Secondly, even if you decide to bring down the stone fence at some point, the final waste is natural earth. You will not have any foreign matter polluting the surface. Most importantly, stones are cheaper than most of the other fencing materials used.
You have several stone options to choose from, including travertine, marble and granite. Choose a stone color that blends easily with your garden for aesthetics.
3. Biocomposite fencing material
Today, there are many types of biocomposite building materials. These are mainly fencing or construction materials made from fully or partially organic compounds. These materials act as a replacement for traditional construction options that do not pay much attention to sustainability. Some examples are Natures Composites fencing made from a combination of used plastic and natural wheat straw. Recycled Plastic Concrete can also fall under this category.

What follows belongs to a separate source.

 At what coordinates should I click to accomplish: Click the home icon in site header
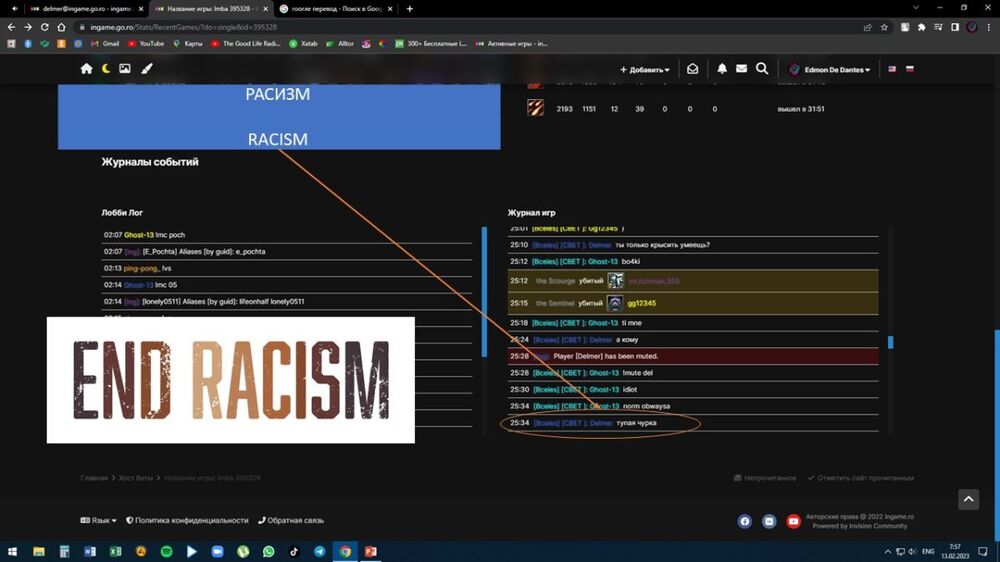(86, 69)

The best part is that you get access to diverse colors for your fence beautification. The other advantage of such materials is that they are stronger and way more durable than plastic. The downside of such a fence is that it may be slightly more costly. Traditional materials such as wood and plastic are easily available. On the other hand, special composite materials may be slightly costly.
4. Plant a living fence
The living fence is one of the oldest ideas of fencing. Before humans started fencing their compounds with steel and concrete, plants were used to decorate and protect homes. The same idea is still widely applicable and can be used in your garden. The best part of using a living fence is that you do not have to introduce any non-organic material.
With the living fence, all you have to do is find a plant that covers the spaces well. Some plants that do well on the fence are the Leyland cypress, boxwood and honeysuckle. When choosing a plant to use on the fence, go for one that is attractive but also efficient in water consumption. Avoid plants that are water hungry such as white cedar and river birch if you will be using your tap water to irrigate. For those in regions that receive plenty of precipitation, there is no need to worry about water consumption.

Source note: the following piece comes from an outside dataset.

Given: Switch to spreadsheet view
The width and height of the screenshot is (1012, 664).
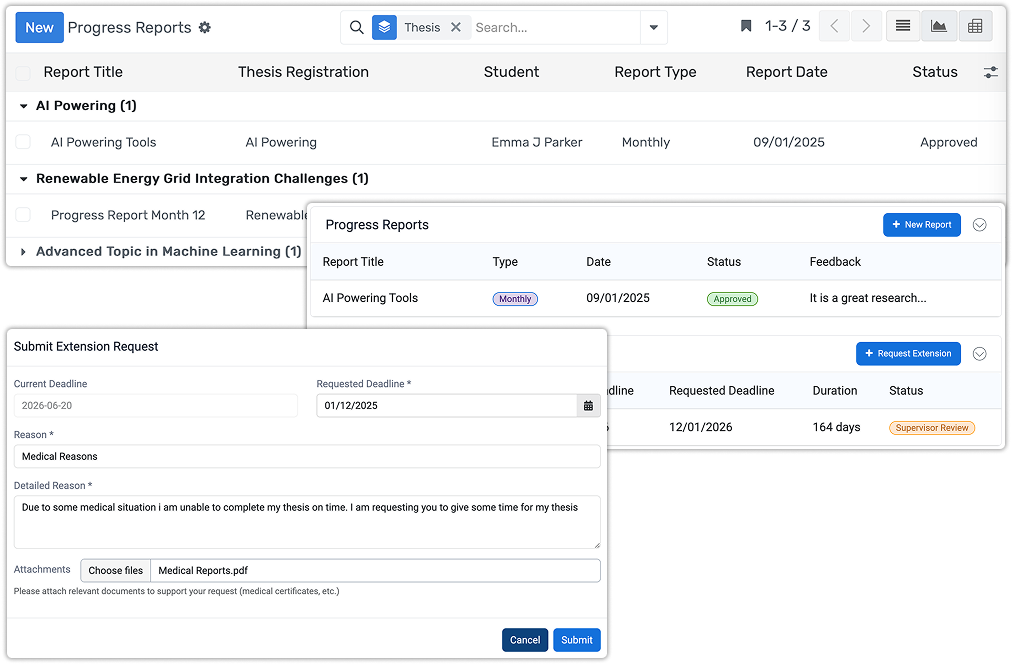Looking at the screenshot, I should coord(975,26).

Although the living fence ticks so many boxes in terms of sustainability and costs, it requires patience. Some green fencing plants could take as long as five years before taking shape. This means that you must be patient as you wait for your fence to mature. You must also be extra careful so that your tender plants do not get damaged by animals and humans.
The other key component of a living fence is the need to get rid of pests. Avoid planting trees or flowers that are susceptible to pests. Such may require using too many pesticides to the detriment of the environment.
5. Reclaimed lumber fencing
Recycling and reusing are part of sustainability. Reclaiming what would have become waste is one way to reduce clutter in the environment. If you have unused wood at home, work on them to make a fence. There are also timber yards that sell reclaimed lumber. This type of wood is much cheaper than purchasing fresh timber. Secondly, using reclaimed wood helps reduce deforestation in the long run.
Fencing with reclaimed wood has its disadvantages. One of the main factors that come out is the durability of the fence. Reclaimed wood has a much shorter lifespan than fresh wood. Even so, with appropriate treatment to fend off pests, the fence could last. Reclaimed wood is, therefore, best used in regions that are not commonly affected by wood-eating pests.
If you are considering a sustainable garden fence, there are many options to choose from. However, they are not without their disadvantages. When installing a sustainable fence, consider its value to the environment, the cost of installation and its durability. Always weigh the negatives against the positives. At the end of the day, sustainability is a matter of making choices and accounting for their consequences.